START Text block

FALLEN ANGELS (1995)
Wong Kar Wai is one of my top fashion directors. In every movie he makes, he creates the most stylish characters, often played by his few select muses. In Fallen Angels, it’s Leon Lai—the Justin Timberlake of Hong Kong—who breaks away from his squeaky-clean, 90s Canto-popstar image to play a remorseless contract killer who decides he is going to stop killing and also stop having feelings for his cool, detached, unnamed partner, played by half-Asian hottie Michelle Reis.
He bums around a seedy Hong Kong nightscape toting a gun, wearing dark sunglasses, a white t-shirt with a black blazer, and a silver tough-guy chain.
Michelle Reis, who won Miss Hong Kong in 1988, became a cult film character from her role in this movie as a chain-smoking, quivering, obsessive mess who faxes kill-plans and masturbates in PVC fetish dresses.
COMING TO AMERICA (1988)
You may laugh, but this movie is so sartorially sophisticated it hurts. As you all know, Prince Akeem—Eddie Murphy—is tired of having his royal bottom wiped for him and wants to find his own wife, so he sets out with his royal detainer and best friend Semmi—Arsenio Hall—to find a girl who can think for herself, in America. It starts off with a dance sequence choreographed by Paula Abdul, performed by 50 dancers in tribal beads, loincloths, and long pheasant feathers.
The party guests are all wearing colorful traditional African print dresses and turbans and Prince Akeem himself is rocking a long, single braid, which he calls his “prince’s lock”, and is draped in an ocelot fur. At one point, we see King Jaffe Joffer, the ruler of Zamunda, stepping out of a limousine wearing lion fur, with the head on and everything.
When Akeem and Semmi arrive in Queens and their 17 pieces of Louis Vuitton luggage get stolen, they get a commoner makeover and are shown walking out of a Brooklyn shop looking like two perfectly dressed for the most stylish night out ever, circa 2008.

END Text block

**Questions to answer**
#1 From the film fashion piece, list each item the contract killer in Fallen Angels is described as wearing.
#2 Print the part of the film fashion piece starting with "COMING TO AMERICA" and going on through "on and everything.".

START Supplied entries

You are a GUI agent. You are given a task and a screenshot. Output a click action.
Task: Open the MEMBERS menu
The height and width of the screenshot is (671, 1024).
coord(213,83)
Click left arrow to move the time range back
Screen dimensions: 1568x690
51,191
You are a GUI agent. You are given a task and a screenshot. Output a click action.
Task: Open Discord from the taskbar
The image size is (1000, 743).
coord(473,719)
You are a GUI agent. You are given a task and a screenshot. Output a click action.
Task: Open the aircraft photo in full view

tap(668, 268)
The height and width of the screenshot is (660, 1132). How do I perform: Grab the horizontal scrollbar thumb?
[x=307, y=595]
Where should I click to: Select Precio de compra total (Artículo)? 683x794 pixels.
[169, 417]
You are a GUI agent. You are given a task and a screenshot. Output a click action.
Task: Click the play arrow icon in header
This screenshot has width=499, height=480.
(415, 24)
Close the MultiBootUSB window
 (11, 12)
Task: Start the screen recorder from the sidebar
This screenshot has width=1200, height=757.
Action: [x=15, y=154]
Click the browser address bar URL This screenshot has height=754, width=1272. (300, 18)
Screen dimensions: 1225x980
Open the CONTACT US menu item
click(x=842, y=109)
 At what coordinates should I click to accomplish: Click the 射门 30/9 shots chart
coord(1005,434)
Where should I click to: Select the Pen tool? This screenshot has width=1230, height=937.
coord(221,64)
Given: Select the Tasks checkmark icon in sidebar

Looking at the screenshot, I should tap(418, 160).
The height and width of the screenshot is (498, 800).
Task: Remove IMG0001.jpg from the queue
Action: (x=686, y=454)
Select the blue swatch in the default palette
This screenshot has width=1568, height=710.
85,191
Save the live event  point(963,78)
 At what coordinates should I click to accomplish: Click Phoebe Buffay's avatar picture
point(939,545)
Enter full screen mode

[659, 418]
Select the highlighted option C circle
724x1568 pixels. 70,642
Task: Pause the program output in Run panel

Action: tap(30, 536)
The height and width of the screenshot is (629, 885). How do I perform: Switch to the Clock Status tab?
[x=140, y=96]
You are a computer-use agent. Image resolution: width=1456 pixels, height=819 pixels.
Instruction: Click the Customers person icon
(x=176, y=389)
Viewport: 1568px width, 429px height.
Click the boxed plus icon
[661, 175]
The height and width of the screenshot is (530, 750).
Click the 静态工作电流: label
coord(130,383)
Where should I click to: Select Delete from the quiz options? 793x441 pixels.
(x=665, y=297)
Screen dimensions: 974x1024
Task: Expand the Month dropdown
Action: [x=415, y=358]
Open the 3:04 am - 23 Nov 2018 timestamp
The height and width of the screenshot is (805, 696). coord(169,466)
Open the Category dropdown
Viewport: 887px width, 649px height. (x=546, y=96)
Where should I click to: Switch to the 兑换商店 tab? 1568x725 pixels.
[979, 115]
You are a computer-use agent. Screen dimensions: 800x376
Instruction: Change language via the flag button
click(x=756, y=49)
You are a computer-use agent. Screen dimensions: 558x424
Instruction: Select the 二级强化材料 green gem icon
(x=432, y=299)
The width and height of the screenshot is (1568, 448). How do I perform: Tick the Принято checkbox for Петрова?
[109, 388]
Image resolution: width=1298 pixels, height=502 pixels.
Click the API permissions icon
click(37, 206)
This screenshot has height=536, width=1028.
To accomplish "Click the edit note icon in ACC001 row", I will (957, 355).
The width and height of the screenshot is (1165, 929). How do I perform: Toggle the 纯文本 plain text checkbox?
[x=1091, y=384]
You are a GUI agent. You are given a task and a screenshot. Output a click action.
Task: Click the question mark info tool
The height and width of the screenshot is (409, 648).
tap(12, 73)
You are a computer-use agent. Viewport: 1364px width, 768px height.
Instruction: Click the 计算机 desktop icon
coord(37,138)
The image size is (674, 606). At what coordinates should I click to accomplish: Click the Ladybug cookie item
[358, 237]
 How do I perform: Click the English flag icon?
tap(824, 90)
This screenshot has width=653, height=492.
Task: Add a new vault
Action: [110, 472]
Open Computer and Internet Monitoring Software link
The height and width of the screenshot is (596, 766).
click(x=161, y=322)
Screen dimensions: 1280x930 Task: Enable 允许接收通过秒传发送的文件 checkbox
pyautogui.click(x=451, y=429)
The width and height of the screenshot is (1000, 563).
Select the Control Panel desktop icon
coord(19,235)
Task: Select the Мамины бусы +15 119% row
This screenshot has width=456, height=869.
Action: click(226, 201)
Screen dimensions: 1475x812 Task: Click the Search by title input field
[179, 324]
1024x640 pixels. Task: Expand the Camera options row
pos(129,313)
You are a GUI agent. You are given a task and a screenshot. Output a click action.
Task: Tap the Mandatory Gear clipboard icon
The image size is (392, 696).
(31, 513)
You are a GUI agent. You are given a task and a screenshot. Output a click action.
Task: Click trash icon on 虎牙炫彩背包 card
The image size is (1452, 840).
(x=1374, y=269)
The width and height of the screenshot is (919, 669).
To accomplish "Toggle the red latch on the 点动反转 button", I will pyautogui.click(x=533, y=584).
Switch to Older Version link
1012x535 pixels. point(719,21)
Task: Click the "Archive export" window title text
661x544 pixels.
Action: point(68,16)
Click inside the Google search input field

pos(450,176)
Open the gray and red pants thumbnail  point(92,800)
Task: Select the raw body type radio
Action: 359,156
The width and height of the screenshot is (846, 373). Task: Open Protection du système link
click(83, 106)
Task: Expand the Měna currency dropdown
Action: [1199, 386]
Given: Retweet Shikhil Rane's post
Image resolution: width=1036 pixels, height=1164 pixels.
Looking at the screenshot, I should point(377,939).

END Supplied entries

**Answers provided**
#1 dark sunglasses, a white t-shirt, a black blazer, a silver tough-guy chain

#2
COMING TO AMERICA (1988)
You may laugh, but this movie is so sartorially sophisticated it hurts. As you all know, Prince Akeem—Eddie Murphy—is tired of having his royal bottom wiped for him and wants to find his own wife, so he sets out with his royal detainer and best friend Semmi—Arsenio Hall—to find a girl who can think for herself, in America. It starts off with a dance sequence choreographed by Paula Abdul, performed by 50 dancers in tribal beads, loincloths, and long pheasant feathers.
The party guests are all wearing colorful traditional African print dresses and turbans and Prince Akeem himself is rocking a long, single braid, which he calls his “prince’s lock”, and is draped in an ocelot fur. At one point, we see King Jaffe Joffer, the ruler of Zamunda, stepping out of a limousine wearing lion fur, with the head on and everything.